Collaborative study using public libraries to boost toddler literacy

By Audrey Post
CCI Director of Communications
  TALLAHASSEE, Fla. — Researchers from The Florida State University’s College of Communication & Information are collaborating with a team from the University of Washington and several Washington agencies on a project intended to boost early literacy initiatives in the nation’s public libraries.
 “Project VIEWS: Valuable Initiatives in Early Learning that Work Successfully” was awarded a highly competitive National Leadership Grant in collaborative planning from the Institute for Museum and Library Services. The $92,744 grant was matched by $57,482 from the universities and their partners in the research: the Washington Early Learning Public Library Partnership of 25 urban, suburban and rural library systems and Washington’s Foundation for Early Learning.
  Its purpose is to create a plan that ultimately extends Washington’s successful early learning services and partnerships to serve as a model for the nation’s public libraries. Specifically, researchers want to develop an assessment instrument for measuring librarians’ knowledge of “emergent literacy” skills and abilities in pre-schoolers that prepare them to learn to read once they start school, as well as a means for measuring the impact on children of early literacy programs in which libraries play a leadership role. The state of Washington public librarians train other practitioners who work with young children, e.g. in-home child care workers, to be aware of emergent literacy signs and join early learning initiatives statewide through the Foundation for Early Learning; this grant will extend their partnerships and collaborative efforts.
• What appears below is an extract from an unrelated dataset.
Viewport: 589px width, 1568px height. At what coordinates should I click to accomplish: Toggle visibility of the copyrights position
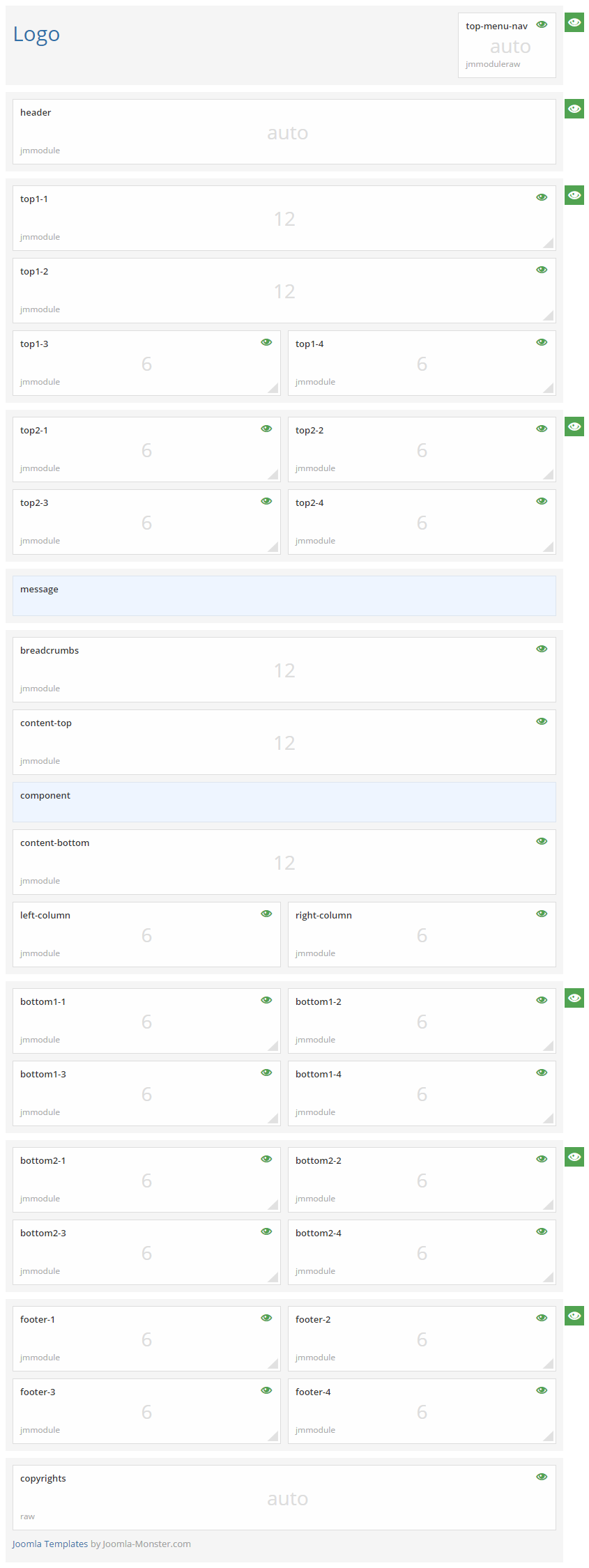[x=542, y=1477]
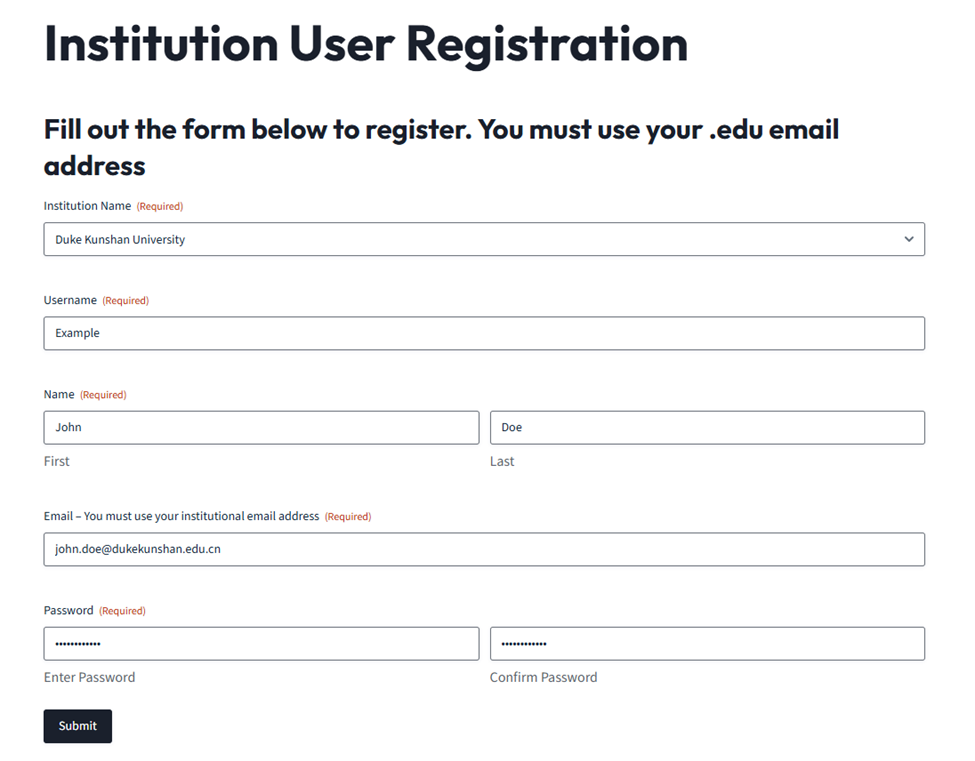
Task: Focus the First name field with "John"
Action: [x=261, y=428]
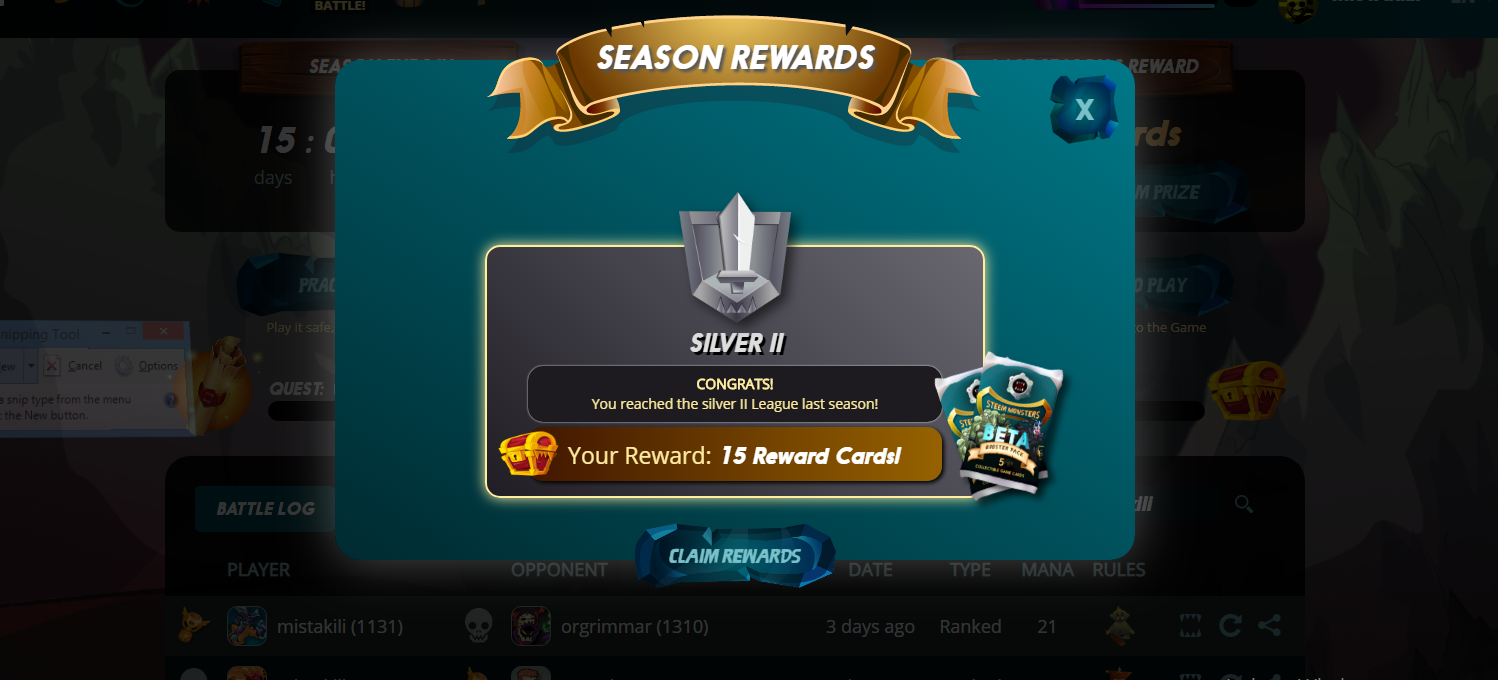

  “The literacy rate in this country has been declining, and it’s too late to start literacy initiatives with children when they’re 5 or 6 years old and starting school,” said Dr. Kathleen Burnett, an associate professor in the School of Library & Information Studies and FSU’s principal investigator on the project. “The public libraries have become really involved in early-learning initiatives.”
  Janet Capps, a doctoral student in Information Studies, has been a guiding force in the project, Burnett said, because her dissertation focuses on developing an instrument to measure emergent literacy knowledge of providers.
  “Project VIEWS is a highly collaborative research project and it is exciting to see the strong connection between researchers and practitioners,” Capps said.
   Dr. Eliza Dresang of the University of Washington, who spent 12 years on the faculty at FSU and is the project’s principal investigator, said she turned to FSU researchers Burnett and Capps to join her in this endeavor, as their expertise in early literacy complements and adds value to her own. The one-year planning project will identify where the best early learning initiatives exist and how their impact can be assessed; it will produce a White Paper that documents needed early learning research. A planning grant carries a commitment to apply for another grant to carry out the actual project.
  “I’m very optimistic we will enhance the programs in Washington, develop a model for early learning initiatives and their assessment nationwide and infuse more about this into the University of Washington Information School curriculum,” Dresang said.